### PASSAGE PROVIDED
A support ticket lands: the site threw errors around 3am, find out what happened. You have a log file with two million lines and a few minutes. Opening it in an editor is hopeless. This is the work an admin does more than any other, turning a mountain of text into a single clear answer, and Linux ships three tools built exactly for it. Learn them and a log stops being a wall of noise and becomes a question you can ask.
The three are grep to find lines, sed to change them, and awk to pull them apart by column. Around those sit a few small helpers. Together they handle almost every text job you will meet before you ever need a real programming language.
New to this? Run each one-liner on a small file and watch what it does before stringing them together. Already handy with pipes? Skip to the awk section and the sed portability trap, which bites people who move scripts between machines. This extends the pipe skills from Part 3, since these tools are the stages you drop into a pipeline.
Reach for grep to find lines that match a pattern, sed to substitute or delete text in a stream, and awk to treat each line as columns and work with fields. Feed them with pipes and finish with the small helpers, cut, sort, uniq, tr, and wc. Most real questions about a log or a config file are answered by three or four of these joined in a single line, no script required.

### SOURCE DATA
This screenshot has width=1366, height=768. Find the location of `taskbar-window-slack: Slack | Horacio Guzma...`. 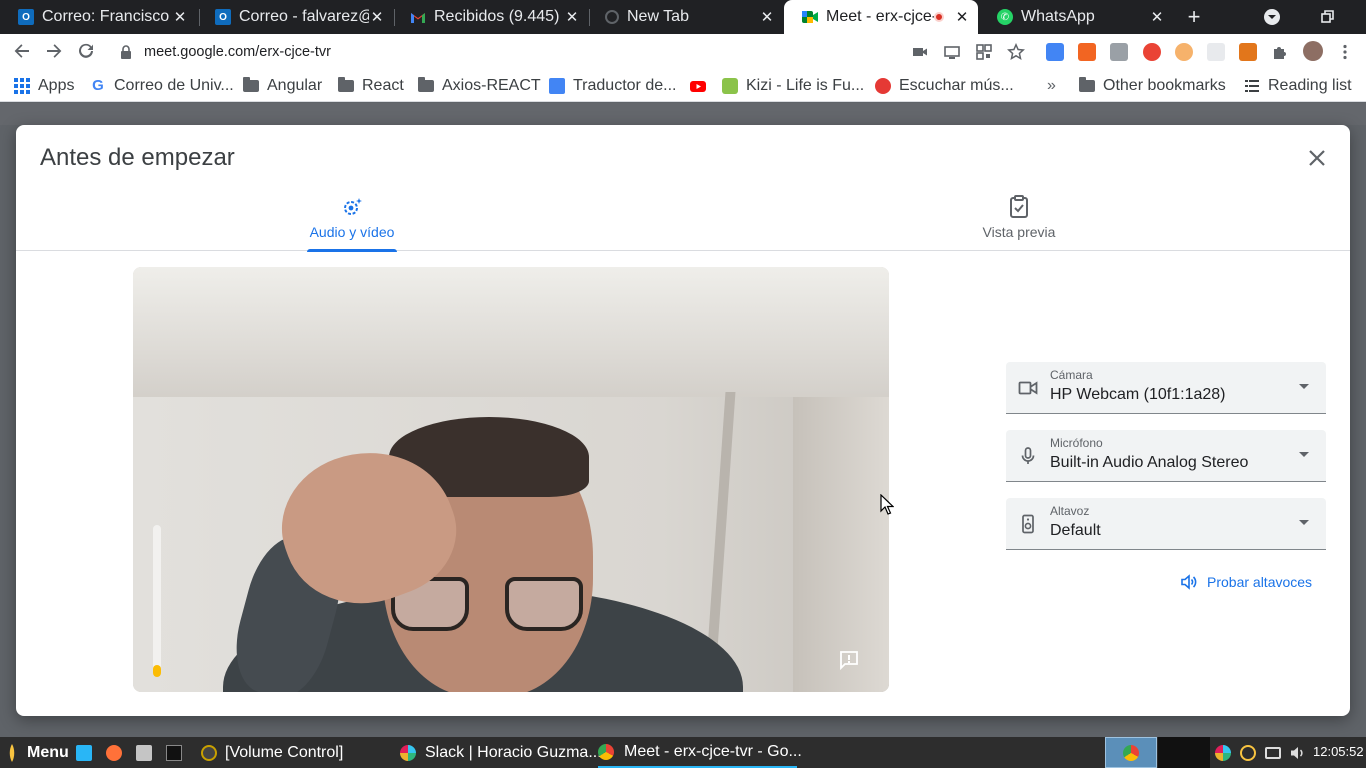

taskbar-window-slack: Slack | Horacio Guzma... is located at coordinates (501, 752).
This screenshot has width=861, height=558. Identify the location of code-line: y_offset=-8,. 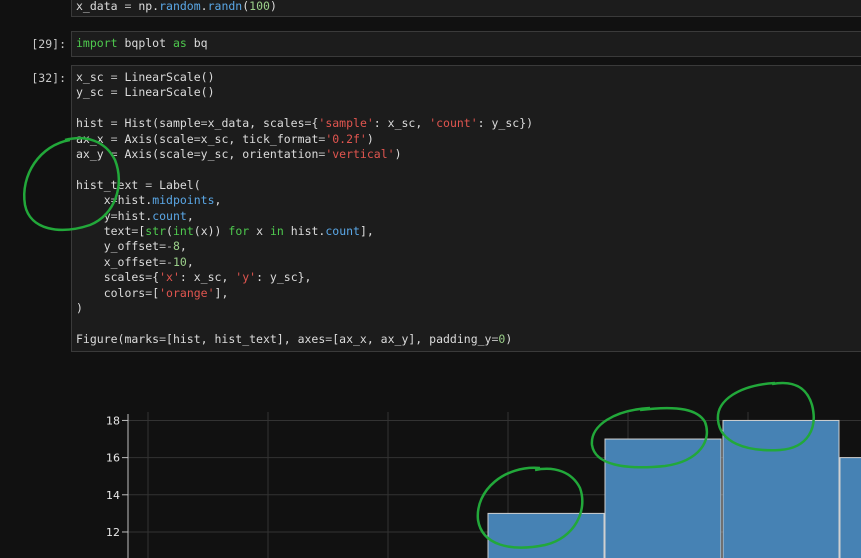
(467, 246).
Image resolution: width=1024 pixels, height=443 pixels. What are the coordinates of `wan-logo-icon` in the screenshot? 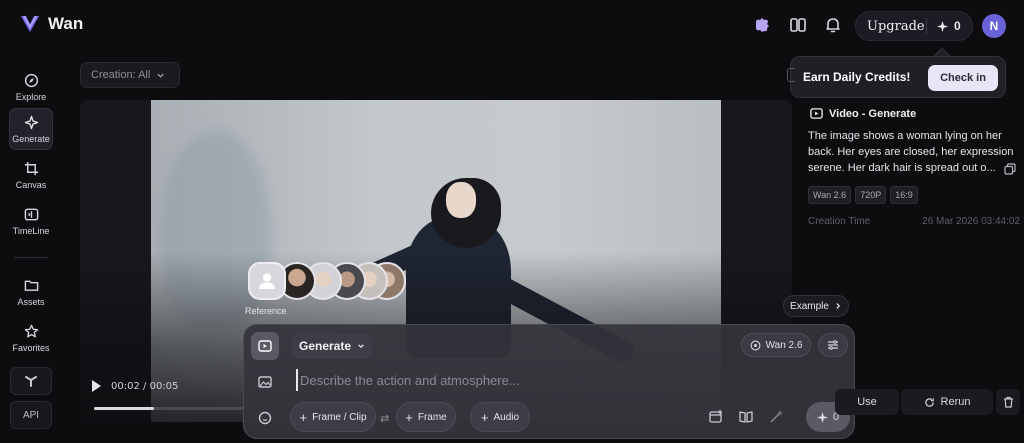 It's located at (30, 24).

### REQUIRED TASKS
1. Reproduce word for word the section of the Linux text-tools passage that opens with the words containing "New to this?" and closes with "into a pipeline.".
2. Write a continuation of the passage on grep, sed, and awk, starting right after its final sentence.

### ANSWERS TO THE TASKS
1.
New to this? Run each one-liner on a small file and watch what it does before stringing them together. Already handy with pipes? Skip to the awk section and the sed portability trap, which bites people who move scripts between machines. This extends the pipe skills from Part 3, since these tools are the stages you drop into a pipeline.

2.
grep finds the lines that matter
grep prints lines that match a pattern and drops the rest. It is the fastest way to pull the needle from the haystack. A few flags cover almost everything: -i ignores case, -r searches a whole directory, -n shows line numbers, -c counts matches instead of printing them, and -v inverts the match to show lines that do not contain the pattern.
$ grep -rin 'connection refused' /var/log
/var/log/app.log:1841:2026-07-03 03:07 ERROR connection refused
$ grep -c 'GET /login' access.log # how many, not which
2043
$ grep -v '^#' /etc/ssh/sshd_config # config without comment lines
$ grep -A2 -B2 'FATAL' app.log # 2 lines of context each side
Two habits pay off early. Use grep -v '^#' to strip comments and read the real settings in a config file, and use -E when you want alternation, so grep -E 'error|fatal|panic' catches any of the three. The caret in '^#' is a regular expression anchor for the start of a line, and learning a handful of these symbols multiplies what grep can do.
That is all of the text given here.